- France Travail mise sur l’IA pour automatiser les tâches administratives et libérer du temps pour les conseillers afin qu’ils se concentrent sur l’accompagnement humain des demandeurs d’emploi.
- Des outils comme ChatFT, ChatFT Écoute et MatchFT sont déjà déployés ou en test, avec des fonctions allant du résumé d’entretiens à la mise en relation rapide avec des candidats.
- Le projet suscite des tensions avec les syndicats, qui demandent plus de transparence et craignent des suppressions de postes et une standardisation du travail malgré les objectifs de redéploiement des effectifs.
Mettre plus d’IA pour créer plus de relations humaines, c’est le pari affiché par France Travail. L’établissement teste et déploie depuis 2024 plusieurs outils censés faire gagner du temps aux conseillers, pendant que les syndicats demandent des comptes sur les effets concrets pour les agents.
Plus d’IA pour remettre l’humain au centre
Pour la direction de France Travail, l’idée est simple. Automatiser une partie des tâches de saisie ou de synthèse pour que les conseillers passent davantage de temps avec les demandeurs d’emploi et les recruteurs.
L’outil le plus avancé, ChatFT, est déjà déployé sur tout le territoire. Développé avec Mistral, il peut aider à résumer un entretien avec un demandeur d’emploi. La directrice IA de France Travail, Béatrice Grenade, explique qu’« un conseiller peut gagner trois heures par semaine avec cet outil et réinvestir ce temps dans l’accompagnement ». Le message est limpide, moins d’écran, plus d’échange.
Des outils déjà là, d’autres en route
L’investissement suit. France Travail indique avoir consacré 15 millions d’euros à l’IA en 2025, après 93 millions d’euros entre 2017 et 2024.
Autre brique, ChatFT Écoute. Testé dans six régions avant une généralisation annoncée en 2027, cet outil synthétise les entretiens, au téléphone comme en face à face, avec les demandeurs d’emploi ou les recruteurs. La direction dit vouloir enlever l’ordinateur entre le conseiller et son interlocuteur.
À VivaTech, France Travail a aussi montré MatchFT, encore en test. Son rôle, trouver plus vite le bon candidat pour une offre. Des SMS sont envoyés à des profils potentiels pour vérifier, par exemple, si les horaires conviennent. Du concret, et déjà très opérationnel.

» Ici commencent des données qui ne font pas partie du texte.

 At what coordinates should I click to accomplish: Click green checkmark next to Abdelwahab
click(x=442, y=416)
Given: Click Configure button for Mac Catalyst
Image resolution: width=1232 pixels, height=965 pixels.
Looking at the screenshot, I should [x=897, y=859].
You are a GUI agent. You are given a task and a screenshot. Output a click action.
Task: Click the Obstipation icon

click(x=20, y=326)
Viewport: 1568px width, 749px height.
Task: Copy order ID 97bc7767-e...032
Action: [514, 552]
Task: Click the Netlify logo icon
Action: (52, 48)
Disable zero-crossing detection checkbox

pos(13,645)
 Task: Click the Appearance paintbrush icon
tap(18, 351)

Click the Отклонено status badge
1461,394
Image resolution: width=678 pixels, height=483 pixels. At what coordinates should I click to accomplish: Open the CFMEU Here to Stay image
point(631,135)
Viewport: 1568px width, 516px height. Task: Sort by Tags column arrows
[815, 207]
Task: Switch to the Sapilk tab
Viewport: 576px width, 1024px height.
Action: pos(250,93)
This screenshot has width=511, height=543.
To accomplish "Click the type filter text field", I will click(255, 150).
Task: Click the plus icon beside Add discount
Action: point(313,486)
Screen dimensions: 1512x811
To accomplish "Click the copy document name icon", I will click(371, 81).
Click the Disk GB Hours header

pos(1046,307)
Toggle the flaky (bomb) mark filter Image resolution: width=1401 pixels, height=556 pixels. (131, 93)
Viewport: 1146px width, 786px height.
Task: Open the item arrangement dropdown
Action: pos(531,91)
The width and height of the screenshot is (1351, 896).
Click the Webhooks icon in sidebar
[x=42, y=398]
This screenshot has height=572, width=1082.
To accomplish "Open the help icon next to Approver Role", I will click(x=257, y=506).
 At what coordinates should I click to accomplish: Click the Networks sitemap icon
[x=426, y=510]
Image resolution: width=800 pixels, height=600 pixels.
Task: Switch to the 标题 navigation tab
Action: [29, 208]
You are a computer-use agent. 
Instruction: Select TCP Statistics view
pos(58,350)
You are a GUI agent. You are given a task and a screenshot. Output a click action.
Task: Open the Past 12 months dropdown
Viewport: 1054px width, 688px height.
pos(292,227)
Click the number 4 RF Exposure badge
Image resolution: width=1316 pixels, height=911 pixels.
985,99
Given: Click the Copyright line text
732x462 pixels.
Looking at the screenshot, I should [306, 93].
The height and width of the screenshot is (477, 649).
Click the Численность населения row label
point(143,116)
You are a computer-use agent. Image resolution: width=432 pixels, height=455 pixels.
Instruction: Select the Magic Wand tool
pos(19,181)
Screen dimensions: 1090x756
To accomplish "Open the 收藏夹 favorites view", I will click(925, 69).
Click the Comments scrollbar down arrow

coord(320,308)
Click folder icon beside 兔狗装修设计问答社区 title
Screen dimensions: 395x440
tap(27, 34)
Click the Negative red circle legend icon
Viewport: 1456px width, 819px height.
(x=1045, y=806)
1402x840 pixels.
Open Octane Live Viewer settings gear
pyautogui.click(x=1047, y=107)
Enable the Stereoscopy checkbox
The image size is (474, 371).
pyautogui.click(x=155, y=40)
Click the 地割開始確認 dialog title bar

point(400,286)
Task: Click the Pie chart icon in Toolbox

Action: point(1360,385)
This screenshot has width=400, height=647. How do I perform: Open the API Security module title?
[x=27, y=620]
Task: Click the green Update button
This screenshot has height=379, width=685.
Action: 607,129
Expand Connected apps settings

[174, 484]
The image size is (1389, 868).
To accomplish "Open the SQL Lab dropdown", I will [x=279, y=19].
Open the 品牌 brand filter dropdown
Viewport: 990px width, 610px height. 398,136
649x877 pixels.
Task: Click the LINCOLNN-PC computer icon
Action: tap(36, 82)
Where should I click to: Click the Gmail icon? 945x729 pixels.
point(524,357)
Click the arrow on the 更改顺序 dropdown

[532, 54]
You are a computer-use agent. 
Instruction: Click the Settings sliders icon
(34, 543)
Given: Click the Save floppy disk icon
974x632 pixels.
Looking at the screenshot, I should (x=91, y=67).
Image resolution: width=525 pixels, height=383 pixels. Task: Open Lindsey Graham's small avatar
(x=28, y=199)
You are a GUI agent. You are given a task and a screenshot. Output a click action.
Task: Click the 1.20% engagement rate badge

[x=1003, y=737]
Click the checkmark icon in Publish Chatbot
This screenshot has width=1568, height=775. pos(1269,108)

Les syndicats veulent voir clair avant l’accord
En interne, le climat est bien moins tranquille. Une négociation d’accord est prévue en septembre, et les syndicats réclament plus de transparence sur les usages réels de l’IA.
Le représentant de la CGT, Guillaume Bourdic, regrette ne pas avoir aujourd’hui de « cartographie des cas d’usage » de l’IA chez France Travail. Il dit craindre un développement pensé surtout en gains d’efficience et de temps, avec à la clé suppressions de postes, intensification du travail et déqualification des conseillers. Son objectif est clair, éviter des mécanismes d’automatisation où les conseillers perdraient la main.
Du côté de la FSU, Christophe Moreau redoute aussi une « standardisation des conclusions d’entretiens ». Derrière l’outil, c’est le métier qui inquiète.
La bataille des effectifs en toile de fond
Cette tension tient aussi aux chiffres. À l’horizon 2027, la direction vise le redéploiement de 800 équivalents temps plein vers l’accompagnement humain grâce à l’IA.
Mais, en attendant, France Travail doit perdre 515 ETP en 2026, sur un total de 54.000 agents. Le directeur général adjoint technologies, Samir Amellal, insiste sur une double transformation, interne et plus large, imposée par l’évolution technologique. C’est là que tout se joue. Pour la direction, l’IA libère du temps. Pour les syndicats, elle peut aussi rogner les effectifs.